Samuel Fritz and other missionaries began concentrating the scattered indigenous communities into Jesuit reductions in order to facilitate religious indoctrination and protect them from enslavement by the Portuguese, but smallpox devastated the population, leaving the region of the upper Solimões uninhabited.[7] In 1745 Charles Marie de La Condamine wrote in his Relation abrégée d'un voyage fait dans l'intérieur de l'Amérique Méridionale,[16][17] that of the 30 Omagua villages marked on Fritz's 1707 map, he saw only ruins, adding that "all the inhabitants, frightened by the incursions of a group of bandits from Pará, who came to enslave them in their own lands, dispersed into the forest and the Spanish and Portuguese missions."[17] Throughout the eighteenth century and until slavery was officially outlawed in Brazil in 1888, forced labor programs destroyed indigenous communities, compelling the natives to abandon their ethnic traditions and adopt the identity of caboclos (settlers of mixed race).[1] By the late 1980s, it was assumed by many ethnographers such as Betty Jane Meggers that the Cambeba were extinct.[18]

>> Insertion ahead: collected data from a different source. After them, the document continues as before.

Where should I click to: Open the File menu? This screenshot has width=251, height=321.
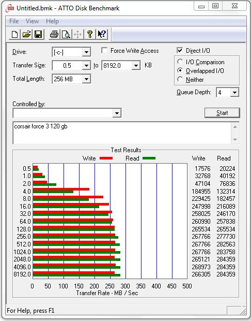[14, 21]
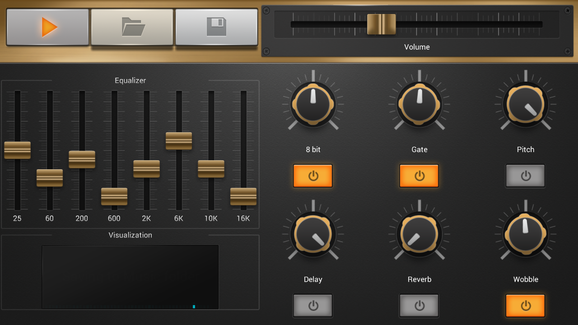Click the Pitch rotary knob

(525, 105)
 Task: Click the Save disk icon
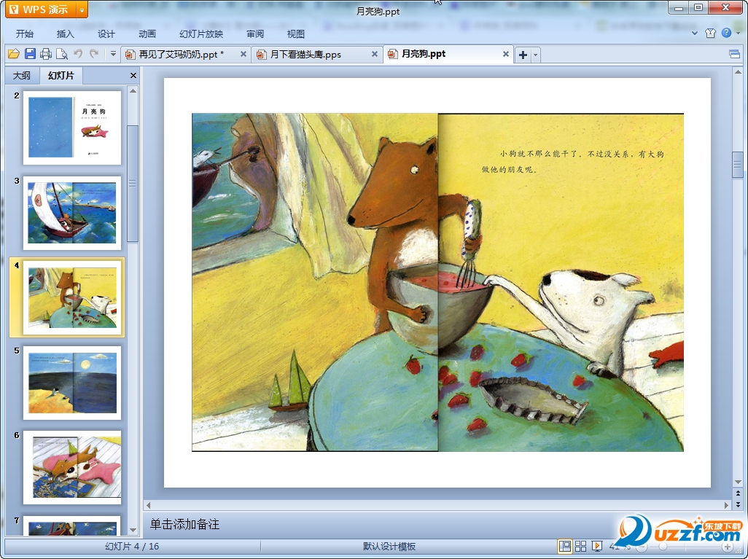pos(30,54)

Modern-day populations are divided between Peru and Brazil. In 1994 there were approximately 3,500 Omaguas living in the area near Lima, Peru. In Brazil, Omaguas live in several villages on the middle and upper Solimões in Amazonas, in lands predominately occupied by the Ticunas, with smaller groups in Manaus. The Brazilian population is estimated to be around 1,500 people, but an official 2002 census identified only 325 individuals, possibly due to poor census techniques and because those Cambebas living on the Ticuna reservation were counted as Ticunas.[1]

Linguistic controversy

[edit]

Some linguists[19][20][21] argue that the Omagua language is derived from Tupi-Guarani and became a distinct language in relatively recent times, however there is evidence that Omagua and the closely related Kokama language already existed in a form similar to their modern forms by the time European missionaries arrived in Maynas in the 17th century.[22]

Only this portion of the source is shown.